Le douloureux retour à la vie libre de son pays en paix est une gageure pour Etienne, photographe de guerre, regard à l'affût, pour qui le monde s'inscrit sur sa rétine. Après un échange dont il ignore tout et se sent "objet" dérisoire, il retrouve sa mère, Irène, dans son village natal où il peut, dans la solitude de la montagne et du petit torrent, raviver des souvenirs heureux et ceux de sa captivité. Il a besoin de refaire alliance avec son corps.

Il retrouve ses deux amis d'enfance, Enzo l'ébéniste resté au village, qui du haut de son parapente tente d'élargir le confinement d'Etienne et Jofranka, enfant recueillie, devenue avocate des droits de l'homme qui tente de faire témoigner les femmes détruites par les violences des guerres, de leur rendre la parole et un peu de vie.

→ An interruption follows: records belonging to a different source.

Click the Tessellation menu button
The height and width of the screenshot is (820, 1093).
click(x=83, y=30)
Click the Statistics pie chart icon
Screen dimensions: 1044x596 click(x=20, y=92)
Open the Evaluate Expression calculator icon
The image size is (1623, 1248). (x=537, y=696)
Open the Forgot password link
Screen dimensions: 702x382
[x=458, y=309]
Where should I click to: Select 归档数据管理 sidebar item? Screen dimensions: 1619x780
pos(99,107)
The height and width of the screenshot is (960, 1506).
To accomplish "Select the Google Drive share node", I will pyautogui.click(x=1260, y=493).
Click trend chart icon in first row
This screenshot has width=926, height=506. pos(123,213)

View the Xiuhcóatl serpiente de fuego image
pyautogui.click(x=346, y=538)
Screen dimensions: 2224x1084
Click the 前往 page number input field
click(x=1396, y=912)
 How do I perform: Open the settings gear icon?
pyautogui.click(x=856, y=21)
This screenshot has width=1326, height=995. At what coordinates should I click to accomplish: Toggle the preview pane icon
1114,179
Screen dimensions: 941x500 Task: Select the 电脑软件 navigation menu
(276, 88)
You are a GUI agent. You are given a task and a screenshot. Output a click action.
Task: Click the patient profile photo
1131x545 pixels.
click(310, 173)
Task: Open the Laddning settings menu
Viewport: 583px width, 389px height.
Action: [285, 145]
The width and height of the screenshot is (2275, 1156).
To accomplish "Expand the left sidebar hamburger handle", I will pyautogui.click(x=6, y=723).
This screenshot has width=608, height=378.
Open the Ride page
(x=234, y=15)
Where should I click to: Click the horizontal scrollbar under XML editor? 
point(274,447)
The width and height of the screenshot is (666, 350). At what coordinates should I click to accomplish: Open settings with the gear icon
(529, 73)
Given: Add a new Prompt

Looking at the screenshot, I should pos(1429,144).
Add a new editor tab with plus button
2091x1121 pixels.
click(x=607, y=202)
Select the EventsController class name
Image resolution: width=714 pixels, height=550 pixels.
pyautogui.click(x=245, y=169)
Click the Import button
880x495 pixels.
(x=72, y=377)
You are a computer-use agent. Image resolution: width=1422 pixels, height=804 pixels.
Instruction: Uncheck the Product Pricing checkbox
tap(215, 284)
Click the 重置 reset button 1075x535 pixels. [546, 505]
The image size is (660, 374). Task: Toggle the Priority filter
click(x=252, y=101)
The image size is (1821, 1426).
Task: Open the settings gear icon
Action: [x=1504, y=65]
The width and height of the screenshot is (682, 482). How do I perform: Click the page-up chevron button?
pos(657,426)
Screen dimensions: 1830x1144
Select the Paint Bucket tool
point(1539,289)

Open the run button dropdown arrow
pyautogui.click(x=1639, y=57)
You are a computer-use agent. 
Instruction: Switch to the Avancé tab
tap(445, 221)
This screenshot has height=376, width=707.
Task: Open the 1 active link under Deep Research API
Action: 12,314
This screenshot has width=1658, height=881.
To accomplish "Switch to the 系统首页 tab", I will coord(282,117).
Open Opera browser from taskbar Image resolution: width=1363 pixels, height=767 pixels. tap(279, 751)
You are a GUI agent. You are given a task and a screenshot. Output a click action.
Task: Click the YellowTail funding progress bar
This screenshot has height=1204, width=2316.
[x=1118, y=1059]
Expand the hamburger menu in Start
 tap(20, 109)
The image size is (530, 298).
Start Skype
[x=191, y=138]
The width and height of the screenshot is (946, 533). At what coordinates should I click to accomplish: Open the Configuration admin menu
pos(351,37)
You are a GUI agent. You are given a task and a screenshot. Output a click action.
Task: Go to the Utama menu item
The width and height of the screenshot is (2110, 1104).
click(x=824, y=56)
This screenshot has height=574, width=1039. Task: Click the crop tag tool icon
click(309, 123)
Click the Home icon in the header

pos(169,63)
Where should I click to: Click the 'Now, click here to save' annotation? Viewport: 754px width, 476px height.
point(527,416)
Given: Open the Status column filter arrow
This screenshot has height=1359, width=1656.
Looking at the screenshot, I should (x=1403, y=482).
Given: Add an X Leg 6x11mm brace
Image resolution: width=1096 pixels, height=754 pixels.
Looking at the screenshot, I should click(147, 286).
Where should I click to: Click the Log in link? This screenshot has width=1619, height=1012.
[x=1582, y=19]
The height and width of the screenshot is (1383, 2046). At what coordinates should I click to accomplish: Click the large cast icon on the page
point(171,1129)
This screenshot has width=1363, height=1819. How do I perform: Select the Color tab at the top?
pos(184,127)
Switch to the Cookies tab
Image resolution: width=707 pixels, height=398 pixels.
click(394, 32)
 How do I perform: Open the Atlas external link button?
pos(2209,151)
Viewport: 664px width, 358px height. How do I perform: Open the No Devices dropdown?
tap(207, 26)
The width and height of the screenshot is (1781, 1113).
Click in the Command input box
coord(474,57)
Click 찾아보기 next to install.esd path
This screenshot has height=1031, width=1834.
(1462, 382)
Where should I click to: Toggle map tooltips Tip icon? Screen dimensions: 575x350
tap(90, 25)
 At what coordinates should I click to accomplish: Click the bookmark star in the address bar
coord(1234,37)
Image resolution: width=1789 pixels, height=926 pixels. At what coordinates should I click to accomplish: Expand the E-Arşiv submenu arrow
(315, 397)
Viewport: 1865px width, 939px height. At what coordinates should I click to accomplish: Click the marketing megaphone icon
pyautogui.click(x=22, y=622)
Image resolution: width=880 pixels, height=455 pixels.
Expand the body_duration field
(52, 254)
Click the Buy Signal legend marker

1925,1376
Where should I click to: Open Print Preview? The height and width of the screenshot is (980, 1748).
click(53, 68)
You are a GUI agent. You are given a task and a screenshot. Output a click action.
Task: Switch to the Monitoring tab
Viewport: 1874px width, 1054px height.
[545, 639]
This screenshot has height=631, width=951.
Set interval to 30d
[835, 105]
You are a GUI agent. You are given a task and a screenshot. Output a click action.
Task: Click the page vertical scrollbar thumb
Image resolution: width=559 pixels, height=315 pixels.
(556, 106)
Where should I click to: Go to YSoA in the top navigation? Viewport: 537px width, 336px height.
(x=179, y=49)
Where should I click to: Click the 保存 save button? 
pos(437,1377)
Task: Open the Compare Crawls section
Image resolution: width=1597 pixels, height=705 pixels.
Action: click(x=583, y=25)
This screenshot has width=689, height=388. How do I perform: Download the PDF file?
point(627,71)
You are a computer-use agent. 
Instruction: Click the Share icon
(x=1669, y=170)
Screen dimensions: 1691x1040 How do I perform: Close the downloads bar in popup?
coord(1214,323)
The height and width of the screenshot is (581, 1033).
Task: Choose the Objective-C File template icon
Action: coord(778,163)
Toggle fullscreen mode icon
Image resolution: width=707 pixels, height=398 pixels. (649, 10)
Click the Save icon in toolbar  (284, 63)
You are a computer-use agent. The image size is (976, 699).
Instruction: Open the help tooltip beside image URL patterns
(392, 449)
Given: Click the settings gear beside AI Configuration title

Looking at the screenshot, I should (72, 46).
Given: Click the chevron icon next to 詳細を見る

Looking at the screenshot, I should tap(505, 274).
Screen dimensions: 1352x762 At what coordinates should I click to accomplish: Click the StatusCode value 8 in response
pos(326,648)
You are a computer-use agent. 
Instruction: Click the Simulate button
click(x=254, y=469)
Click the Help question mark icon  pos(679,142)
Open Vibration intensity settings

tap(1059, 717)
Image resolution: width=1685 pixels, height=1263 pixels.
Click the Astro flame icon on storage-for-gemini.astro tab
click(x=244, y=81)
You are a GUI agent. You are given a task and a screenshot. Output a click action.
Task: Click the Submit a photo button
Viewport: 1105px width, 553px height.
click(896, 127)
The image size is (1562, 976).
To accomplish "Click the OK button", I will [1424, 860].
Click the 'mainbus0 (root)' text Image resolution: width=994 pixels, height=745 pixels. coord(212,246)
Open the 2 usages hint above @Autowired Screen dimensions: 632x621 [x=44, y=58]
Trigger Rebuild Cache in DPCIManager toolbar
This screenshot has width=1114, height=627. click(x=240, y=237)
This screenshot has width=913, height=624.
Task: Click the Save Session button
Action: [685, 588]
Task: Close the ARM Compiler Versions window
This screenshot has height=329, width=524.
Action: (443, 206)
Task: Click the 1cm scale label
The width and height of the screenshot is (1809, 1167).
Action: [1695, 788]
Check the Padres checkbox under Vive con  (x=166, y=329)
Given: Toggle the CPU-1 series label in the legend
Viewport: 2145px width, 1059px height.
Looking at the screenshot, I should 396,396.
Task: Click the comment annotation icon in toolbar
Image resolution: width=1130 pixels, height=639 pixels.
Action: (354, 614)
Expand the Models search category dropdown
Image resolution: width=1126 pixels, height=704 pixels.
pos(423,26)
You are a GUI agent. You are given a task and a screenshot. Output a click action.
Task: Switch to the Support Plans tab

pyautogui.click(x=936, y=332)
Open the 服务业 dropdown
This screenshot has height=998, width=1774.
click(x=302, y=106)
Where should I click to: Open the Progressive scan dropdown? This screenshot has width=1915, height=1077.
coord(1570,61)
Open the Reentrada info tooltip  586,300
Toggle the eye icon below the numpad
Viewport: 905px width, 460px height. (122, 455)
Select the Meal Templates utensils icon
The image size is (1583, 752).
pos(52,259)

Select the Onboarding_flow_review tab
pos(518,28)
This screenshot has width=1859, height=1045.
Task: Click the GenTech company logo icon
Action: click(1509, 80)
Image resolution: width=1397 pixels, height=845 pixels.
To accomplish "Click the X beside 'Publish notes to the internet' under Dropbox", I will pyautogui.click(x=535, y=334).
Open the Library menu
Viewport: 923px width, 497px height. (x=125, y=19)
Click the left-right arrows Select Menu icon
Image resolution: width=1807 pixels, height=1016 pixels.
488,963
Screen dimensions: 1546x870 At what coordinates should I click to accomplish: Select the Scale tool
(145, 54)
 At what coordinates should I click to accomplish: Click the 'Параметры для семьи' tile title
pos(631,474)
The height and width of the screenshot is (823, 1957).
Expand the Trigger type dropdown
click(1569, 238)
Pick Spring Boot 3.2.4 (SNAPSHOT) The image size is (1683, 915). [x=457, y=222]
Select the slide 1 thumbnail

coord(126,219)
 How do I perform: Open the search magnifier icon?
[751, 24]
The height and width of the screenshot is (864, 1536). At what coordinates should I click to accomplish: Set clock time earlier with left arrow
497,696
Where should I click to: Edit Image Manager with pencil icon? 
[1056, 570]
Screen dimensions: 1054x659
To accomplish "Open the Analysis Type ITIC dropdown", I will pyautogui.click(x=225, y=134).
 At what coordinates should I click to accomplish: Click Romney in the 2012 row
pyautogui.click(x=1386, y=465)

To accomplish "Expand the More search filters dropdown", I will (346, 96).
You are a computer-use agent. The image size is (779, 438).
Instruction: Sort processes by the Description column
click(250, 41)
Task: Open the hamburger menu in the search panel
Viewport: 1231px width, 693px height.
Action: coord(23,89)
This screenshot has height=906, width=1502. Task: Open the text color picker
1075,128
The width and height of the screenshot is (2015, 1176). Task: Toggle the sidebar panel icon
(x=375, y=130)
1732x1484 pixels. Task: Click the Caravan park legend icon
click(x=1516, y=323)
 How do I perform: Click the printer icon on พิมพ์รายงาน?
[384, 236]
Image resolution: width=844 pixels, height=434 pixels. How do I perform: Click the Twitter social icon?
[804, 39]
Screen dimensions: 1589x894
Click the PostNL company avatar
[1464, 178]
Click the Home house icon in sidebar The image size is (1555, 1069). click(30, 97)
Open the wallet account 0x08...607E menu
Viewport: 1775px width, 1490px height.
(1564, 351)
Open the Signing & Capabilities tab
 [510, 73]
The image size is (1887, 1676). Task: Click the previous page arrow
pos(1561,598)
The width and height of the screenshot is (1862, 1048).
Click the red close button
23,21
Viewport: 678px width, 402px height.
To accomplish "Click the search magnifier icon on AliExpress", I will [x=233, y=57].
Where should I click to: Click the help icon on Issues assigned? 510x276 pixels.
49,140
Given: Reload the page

Tous trois sont liés par la musique. Ils se retrouvent pour honorer le pacte contracté dans l'enfance et rejouent le trio de Weber. Piano, flûte et violoncelle les réunit en une seule voix, celle de l'amitié inébranlable.

Jofranka dit les mots de la détresse des femmes, Etienne vend les photos de la détresse de l'humanité, Enzo travaille le bois comme eux les paroles et les images.

Une seule image d'Etienne n'a pas été imprimée sur la pellicule, il l'a saisie à travers son regard, regard qui se fait mémoire juste avant son enlèvement. Une femme pressée de quitter les lieux de l'horreur avec ses enfants, embarque des provisions d'eau dans une voiture. Que sont-ils devenus ? C'est une question lancinante qui revient comme un mantra tout au long du livre. Poignante et empathique.

Ce livre est un joyau. Les phrases courtes dont chaque mot est essentiel étreignent les sens, serrent la gorge, font vibrer la sensibilité et ont le bon goût de ne pas s'appesantir sur la barbarie.

Etienne restera photographe, non plus de la guerre, mais du monde où il décide d'aller chercher de quoi nourrir l'espérance.

Ode à la vie et à la beauté à travers le jardin d'Irène.
Ode à la fragilité et à la force de chacun de nous à travers les épreuves de la vie.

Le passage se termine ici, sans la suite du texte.